**Source material**
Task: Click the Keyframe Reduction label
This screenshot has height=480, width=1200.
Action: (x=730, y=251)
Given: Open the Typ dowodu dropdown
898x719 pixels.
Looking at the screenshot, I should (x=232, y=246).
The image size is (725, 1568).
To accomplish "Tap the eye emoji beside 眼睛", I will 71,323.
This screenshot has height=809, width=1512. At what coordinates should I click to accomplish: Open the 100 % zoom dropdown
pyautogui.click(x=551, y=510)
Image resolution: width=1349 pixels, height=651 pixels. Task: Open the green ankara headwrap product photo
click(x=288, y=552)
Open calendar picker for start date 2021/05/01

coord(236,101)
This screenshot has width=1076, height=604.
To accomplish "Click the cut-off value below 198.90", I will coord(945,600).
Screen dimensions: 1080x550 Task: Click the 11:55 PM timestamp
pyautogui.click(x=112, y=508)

**Exercise objective**
Using the records above, copy every line that has the word "will" in it.

**Your response**
To accomplish "Tap the eye emoji beside 眼睛", I will 71,323.
To accomplish "Click the cut-off value below 198.90", I will coord(945,600).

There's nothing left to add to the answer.